Friday, September 05, 2008

The Return of Friday Fragments

Classes have started, and the usual first-week crises have ensued, so I'm far too wiped for a proper post. Instead, it's the return of Friday Fragments.

1. My Mom sent The Wife some old pictures of me, from high school and college. Actual conversation:

TW: You look so skinny! Look, you barely have shoulders! You're like a rail!

The Girl (reassuringly): Now you're nice and big, Daddy.

Uh, thanks, honey.


2. Conversation from earlier this week:

The Boy: Dad, do I have to go to grad school?

DD: Noooooo. Noooo, you don't. Nope.

TB: Really?

DD: Yup.

TB: Whew! I'd be tired of school by then!

DD: Yeah, probably.


3. I'll admit to a perverse fascination with the unfolding of the whole “Presidents Gone Wild” thing in Iowa. The President of Iowa Central Community College, Robert Paxton, got fired after a pretty unpresidential photograph of him ran in the local paper. (Judge the photo for yourself here.) His punishment included settling for a $400,000 severance payment and several years' worth of health insurance. Given that the young woman in the photo wasn't a student, and was of age, I'm not completely sure what he actually did wrong. That said, if a $400,000 check and several years' worth of health insurance is a punishment, I'm sure I could dig up a skeleton of my own somewhere.


4. I'll also admit to wondering about the possibilities of maintaining a squeaky-clean image in the age of cell phone cameras. It's much easier now to not know when your picture is being taken. I try to maintain a professional demeanor when I know I'm representing the college, but when I'm schlepping the kids on errands, sometimes I just look like the harried Dad I am. (And I don't even want to think about what a picture of me at the end of a workout would look like!) In an age of ubiquitous information and images, maybe we have to change the way we look at isolated moments.

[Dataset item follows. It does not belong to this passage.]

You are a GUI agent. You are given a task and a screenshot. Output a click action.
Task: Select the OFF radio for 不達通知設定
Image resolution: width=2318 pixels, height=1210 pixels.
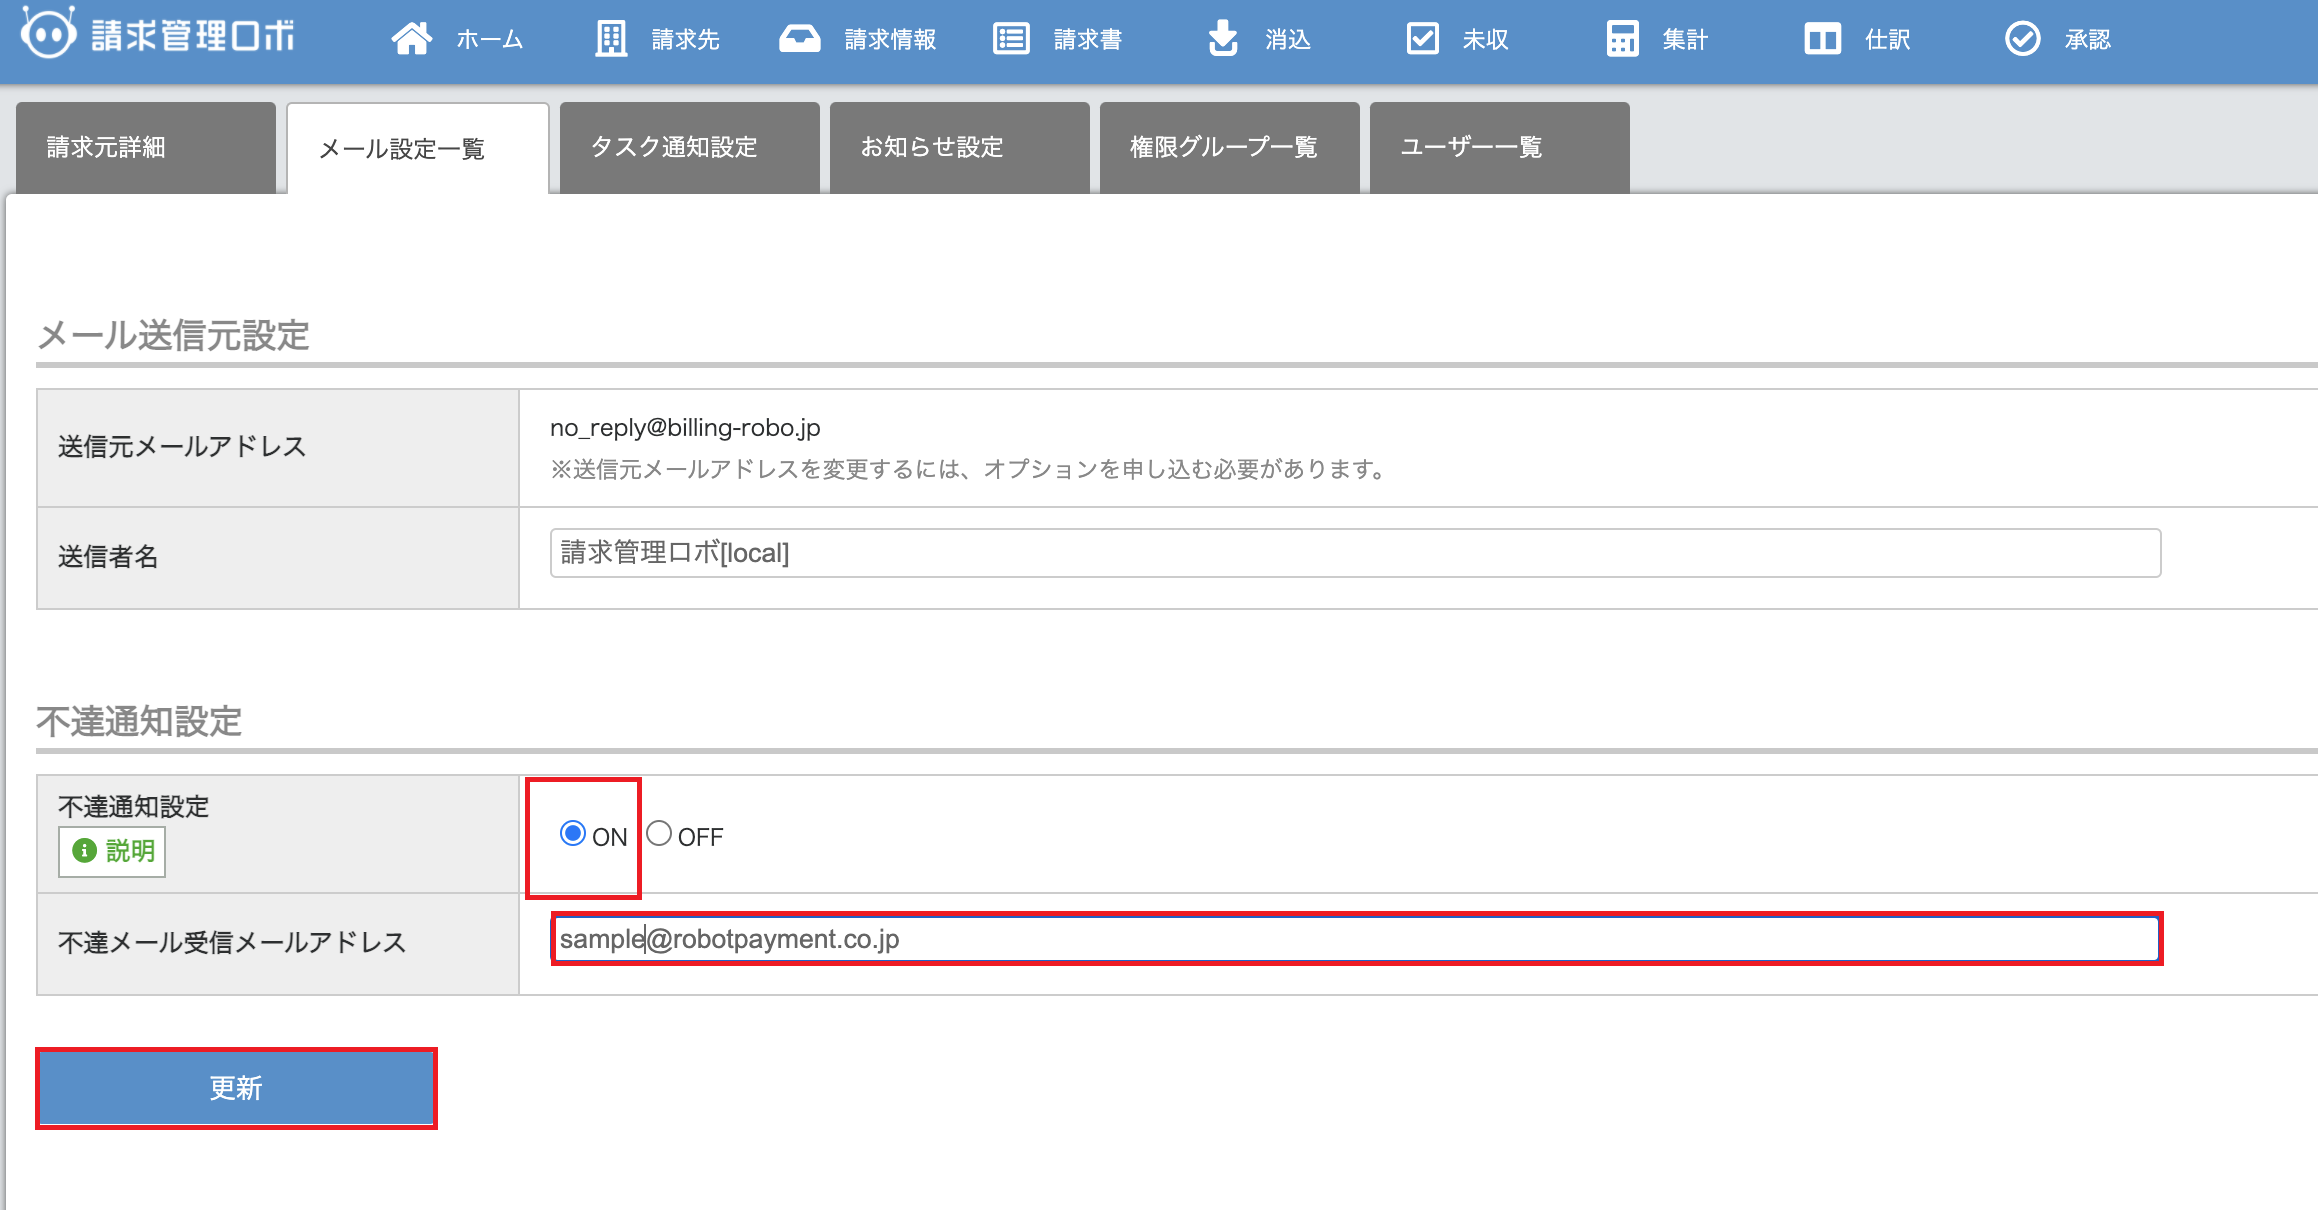point(659,833)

5. And yes, we're all flawed. I had to confront a flaw of my own this week as I watched Sarah Palin. Sure, she's ideologically offensive, ethically tainted, and comically unqualified for her role; as a friend of mine wrote me in an email, her speech sounded like she was running for class president. And yet, even granting all of that, there's the basic, irreducible fact of her hotness. She's a poutier Tina Fey, and, well, I'm not made of stone, people. I'm not about to go do something stupid like vote for her, but I'll admit I don't mind seeing her picture in the paper.


6. The Boy started a new school this week, which involved riding a bus for the first time. As fate would have it, our stop was the first stop on the route. Not knowing any better, he sat right in the front row, and actually greeted each kid at each subsequent stop upon boarding. I'm torn between pride in raising such an earnest and sweet kid, and terror at how the other kids will read that. Unless things have changed pretty radically from my bus days, bus culture has rules, and “don't sit in the front seat and act as some sort of &*)(_&^ greeter” is a basic one. Poor guy.